And talking of her hands, they get into everything. Butter is flattened, chickens lifted, fish cakes formed. The mismatched kitchen is in full force here, and as her fish cakes develop a “fault line” she happily says “it is what it is,” soothing those nervous audience members who have got their tiny brains fixated that all culinary items must be in perfect towers.

Indeed talking of tiny minds, she dedicates a whole episode to the joys and importance of comfort eating, and how to really do it right (for those who haven’t learnt this important skill). Bubble and squeak, cardamom rice pudding, soul-soothing chicken soup, tom kha soup and of course, perfect chocolate sauce. None of this nonsense about “I’m miserable so I must eat schmolz.” The girl even takes us to Borough Market, to help her target audience feel really at home.

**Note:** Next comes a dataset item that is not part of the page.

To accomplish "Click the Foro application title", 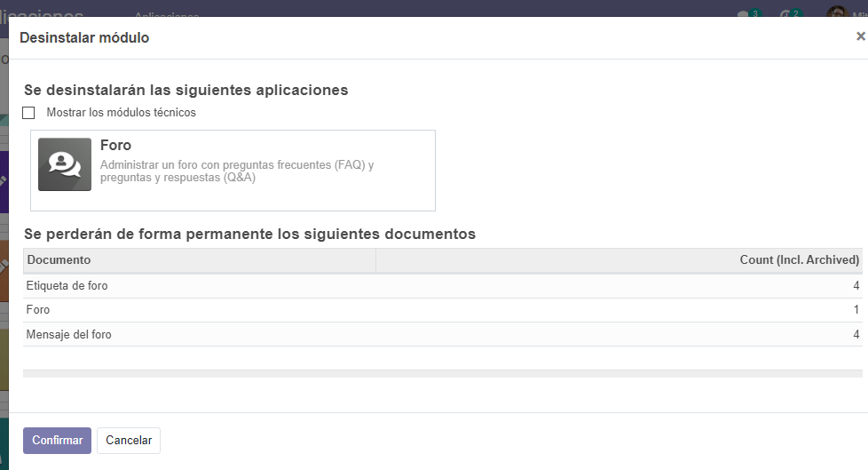I will click(116, 146).
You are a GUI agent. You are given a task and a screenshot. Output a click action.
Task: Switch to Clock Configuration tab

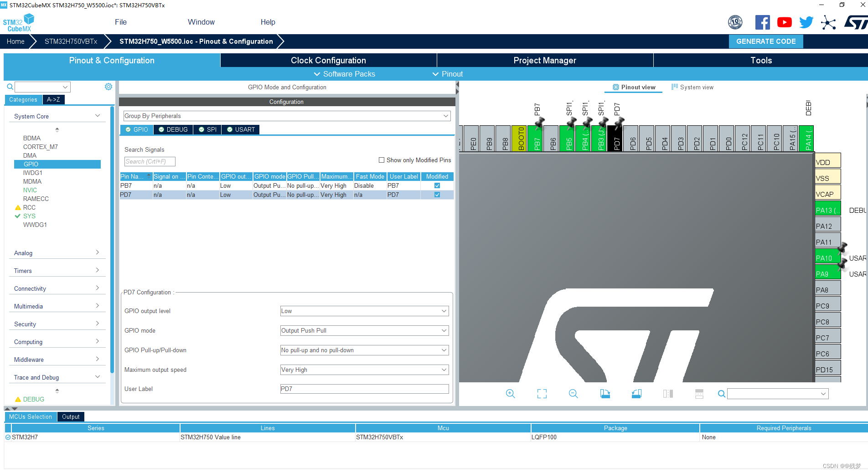(x=328, y=60)
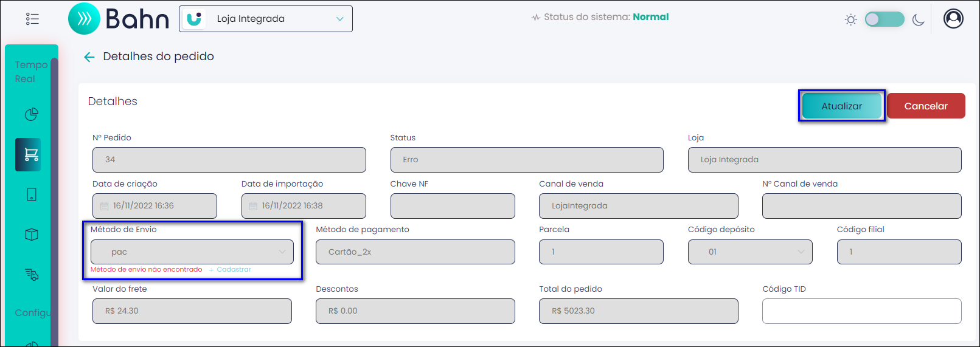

To distract the audience further, she has a little literary break every so often, with Résumé, by Dorothy Parker, for example. Tasteful shots of London (sometimes with a seventies filter firmly in place) show her showing us how to enjoy our literature with our food.

In short, by dialing the iPlayer to the Delectable Dahl’s degustation one gets a quality BBC half-hour with a beautiful woman, who elevates one’s appetite, one’s spirit, and indeed one’s soul (should one have such a thing). Even if she makes the heinous mistake of saying cake making is a science (it’s an art, as if anyone needs telling).